## start Record set
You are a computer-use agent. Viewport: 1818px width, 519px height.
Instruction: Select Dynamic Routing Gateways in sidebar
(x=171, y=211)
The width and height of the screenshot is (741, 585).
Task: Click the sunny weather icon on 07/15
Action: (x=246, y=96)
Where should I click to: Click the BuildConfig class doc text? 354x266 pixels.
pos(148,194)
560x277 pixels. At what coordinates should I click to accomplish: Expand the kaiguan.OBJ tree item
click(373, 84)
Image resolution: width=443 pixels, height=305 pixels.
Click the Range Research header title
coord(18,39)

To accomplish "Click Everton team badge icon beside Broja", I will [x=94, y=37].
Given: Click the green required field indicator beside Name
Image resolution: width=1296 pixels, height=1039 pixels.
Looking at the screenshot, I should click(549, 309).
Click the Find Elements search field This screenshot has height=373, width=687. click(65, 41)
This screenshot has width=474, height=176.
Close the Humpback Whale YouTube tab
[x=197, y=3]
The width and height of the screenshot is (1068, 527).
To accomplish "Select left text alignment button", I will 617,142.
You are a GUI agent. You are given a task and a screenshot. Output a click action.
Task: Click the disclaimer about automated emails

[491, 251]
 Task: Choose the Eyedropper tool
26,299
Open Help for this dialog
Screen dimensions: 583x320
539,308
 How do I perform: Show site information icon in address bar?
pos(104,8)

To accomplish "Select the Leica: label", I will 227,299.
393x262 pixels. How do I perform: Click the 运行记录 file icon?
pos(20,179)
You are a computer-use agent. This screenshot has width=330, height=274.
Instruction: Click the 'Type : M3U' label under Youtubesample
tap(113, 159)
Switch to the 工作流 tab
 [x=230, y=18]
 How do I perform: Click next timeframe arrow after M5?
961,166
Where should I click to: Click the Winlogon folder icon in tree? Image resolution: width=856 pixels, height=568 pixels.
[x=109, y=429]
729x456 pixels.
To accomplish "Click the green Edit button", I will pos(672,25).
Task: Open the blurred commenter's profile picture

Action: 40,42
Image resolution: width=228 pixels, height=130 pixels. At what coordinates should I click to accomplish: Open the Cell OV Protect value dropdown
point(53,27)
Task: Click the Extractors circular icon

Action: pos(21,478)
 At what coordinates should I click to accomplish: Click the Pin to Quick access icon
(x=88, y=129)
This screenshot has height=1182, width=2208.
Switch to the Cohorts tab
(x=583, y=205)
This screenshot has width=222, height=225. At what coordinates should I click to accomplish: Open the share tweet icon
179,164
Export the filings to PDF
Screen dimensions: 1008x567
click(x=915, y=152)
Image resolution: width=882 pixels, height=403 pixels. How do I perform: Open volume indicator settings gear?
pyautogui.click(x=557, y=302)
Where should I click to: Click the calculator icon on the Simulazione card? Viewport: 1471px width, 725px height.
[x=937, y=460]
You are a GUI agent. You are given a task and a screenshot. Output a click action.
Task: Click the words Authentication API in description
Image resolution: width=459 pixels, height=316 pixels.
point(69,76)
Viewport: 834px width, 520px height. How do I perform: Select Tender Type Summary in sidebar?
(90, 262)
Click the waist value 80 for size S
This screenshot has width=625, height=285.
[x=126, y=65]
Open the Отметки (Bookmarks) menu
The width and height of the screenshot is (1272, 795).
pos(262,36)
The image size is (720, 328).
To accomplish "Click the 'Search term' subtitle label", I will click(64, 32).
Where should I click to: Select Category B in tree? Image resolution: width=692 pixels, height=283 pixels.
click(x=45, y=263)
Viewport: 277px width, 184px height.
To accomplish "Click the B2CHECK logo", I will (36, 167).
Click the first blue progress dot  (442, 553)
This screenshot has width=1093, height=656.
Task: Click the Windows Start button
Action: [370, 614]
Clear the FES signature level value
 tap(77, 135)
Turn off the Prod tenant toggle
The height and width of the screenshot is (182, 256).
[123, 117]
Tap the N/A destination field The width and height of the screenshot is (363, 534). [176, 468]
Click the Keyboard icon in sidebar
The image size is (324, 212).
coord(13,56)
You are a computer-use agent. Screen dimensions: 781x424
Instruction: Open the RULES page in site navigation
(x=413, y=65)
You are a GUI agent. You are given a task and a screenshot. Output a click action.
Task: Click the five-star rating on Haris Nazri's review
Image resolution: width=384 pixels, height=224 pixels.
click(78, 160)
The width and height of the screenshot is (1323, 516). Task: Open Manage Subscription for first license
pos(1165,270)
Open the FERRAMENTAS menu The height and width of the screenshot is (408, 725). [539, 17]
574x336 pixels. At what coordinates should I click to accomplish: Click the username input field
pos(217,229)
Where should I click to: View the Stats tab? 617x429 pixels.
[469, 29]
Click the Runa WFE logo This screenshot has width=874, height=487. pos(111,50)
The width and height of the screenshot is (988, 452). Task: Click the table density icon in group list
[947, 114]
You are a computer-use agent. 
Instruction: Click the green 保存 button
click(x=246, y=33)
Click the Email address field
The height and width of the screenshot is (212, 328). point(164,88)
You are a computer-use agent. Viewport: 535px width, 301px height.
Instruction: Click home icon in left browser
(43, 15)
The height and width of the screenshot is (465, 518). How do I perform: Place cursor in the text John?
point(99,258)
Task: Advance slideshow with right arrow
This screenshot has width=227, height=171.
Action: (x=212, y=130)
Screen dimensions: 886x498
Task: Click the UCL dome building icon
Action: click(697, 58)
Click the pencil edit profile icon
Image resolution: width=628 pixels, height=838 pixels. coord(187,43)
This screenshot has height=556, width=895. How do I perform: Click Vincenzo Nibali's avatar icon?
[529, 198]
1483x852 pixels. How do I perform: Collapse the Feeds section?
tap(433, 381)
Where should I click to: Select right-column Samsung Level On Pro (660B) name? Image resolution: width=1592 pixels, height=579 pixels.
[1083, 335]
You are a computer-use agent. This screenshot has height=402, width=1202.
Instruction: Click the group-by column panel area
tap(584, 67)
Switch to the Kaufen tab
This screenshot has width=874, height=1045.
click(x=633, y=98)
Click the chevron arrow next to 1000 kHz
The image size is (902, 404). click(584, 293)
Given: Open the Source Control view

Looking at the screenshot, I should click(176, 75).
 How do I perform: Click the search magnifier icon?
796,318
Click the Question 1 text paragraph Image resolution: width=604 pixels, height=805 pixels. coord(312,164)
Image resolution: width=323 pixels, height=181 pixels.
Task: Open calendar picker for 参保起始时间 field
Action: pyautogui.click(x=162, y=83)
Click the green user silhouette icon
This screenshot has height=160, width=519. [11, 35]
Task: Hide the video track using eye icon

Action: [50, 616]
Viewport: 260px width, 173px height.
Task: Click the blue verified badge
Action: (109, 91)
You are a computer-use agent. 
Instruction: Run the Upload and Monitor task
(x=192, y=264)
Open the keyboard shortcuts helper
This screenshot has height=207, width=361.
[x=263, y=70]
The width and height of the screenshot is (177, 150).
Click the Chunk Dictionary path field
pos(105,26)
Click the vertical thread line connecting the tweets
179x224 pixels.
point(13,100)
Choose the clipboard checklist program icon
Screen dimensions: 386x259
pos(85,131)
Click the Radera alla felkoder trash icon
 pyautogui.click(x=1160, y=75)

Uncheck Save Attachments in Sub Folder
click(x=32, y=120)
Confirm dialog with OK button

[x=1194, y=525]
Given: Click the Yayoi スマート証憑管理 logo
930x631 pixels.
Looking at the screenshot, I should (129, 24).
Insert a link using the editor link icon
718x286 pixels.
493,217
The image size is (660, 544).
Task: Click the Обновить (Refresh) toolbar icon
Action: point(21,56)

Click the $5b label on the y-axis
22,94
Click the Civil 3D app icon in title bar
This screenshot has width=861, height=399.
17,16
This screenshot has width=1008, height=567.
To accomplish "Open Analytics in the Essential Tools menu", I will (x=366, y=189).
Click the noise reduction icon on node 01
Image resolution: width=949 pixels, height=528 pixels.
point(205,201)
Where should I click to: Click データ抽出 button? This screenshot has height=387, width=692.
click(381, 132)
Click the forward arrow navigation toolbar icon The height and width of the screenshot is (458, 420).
## end Record set
_Task goal:_ Give the lines of the listing from the line containing "The width and height of the screenshot is (988, 452)." through the line containing "This screenshot has height=160, width=519.", inclusive, as a numbered list with blank lines left out.

_Exercise solution:_
1. The width and height of the screenshot is (988, 452). Task: Click the table density icon in group list
2. [947, 114]
3. You are a computer-use agent. 
4. Instruction: Click the green 保存 button
5. click(x=246, y=33)
6. Click the Email address field
7. The height and width of the screenshot is (212, 328). point(164,88)
8. You are a computer-use agent. Viewport: 535px width, 301px height.
9. Instruction: Click home icon in left browser
10. (43, 15)
11. The height and width of the screenshot is (465, 518). How do I perform: Place cursor in the text John?
12. point(99,258)
13. Task: Advance slideshow with right arrow
14. This screenshot has width=227, height=171.
15. Action: (x=212, y=130)
16. Screen dimensions: 886x498
17. Task: Click the UCL dome building icon
18. Action: click(697, 58)
19. Click the pencil edit profile icon
20. Image resolution: width=628 pixels, height=838 pixels. coord(187,43)
21. This screenshot has height=556, width=895. How do I perform: Click Vincenzo Nibali's avatar icon?
22. [529, 198]
23. 1483x852 pixels. How do I perform: Collapse the Feeds section?
24. tap(433, 381)
25. Where should I click to: Select right-column Samsung Level On Pro (660B) name? Image resolution: width=1592 pixels, height=579 pixels.
26. [1083, 335]
27. You are a computer-use agent. This screenshot has height=402, width=1202.
28. Instruction: Click the group-by column panel area
29. tap(584, 67)
30. Switch to the Kaufen tab
31. This screenshot has width=874, height=1045.
32. click(x=633, y=98)
33. Click the chevron arrow next to 1000 kHz
34. The image size is (902, 404). click(584, 293)
35. Given: Open the Source Control view
36. Looking at the screenshot, I should click(176, 75).
37.  How do I perform: Click the search magnifier icon?
38. 796,318
39. Click the Question 1 text paragraph Image resolution: width=604 pixels, height=805 pixels. coord(312,164)
40. Image resolution: width=323 pixels, height=181 pixels.
41. Task: Open calendar picker for 参保起始时间 field
42. Action: pyautogui.click(x=162, y=83)
43. Click the green user silhouette icon
44. This screenshot has height=160, width=519. [11, 35]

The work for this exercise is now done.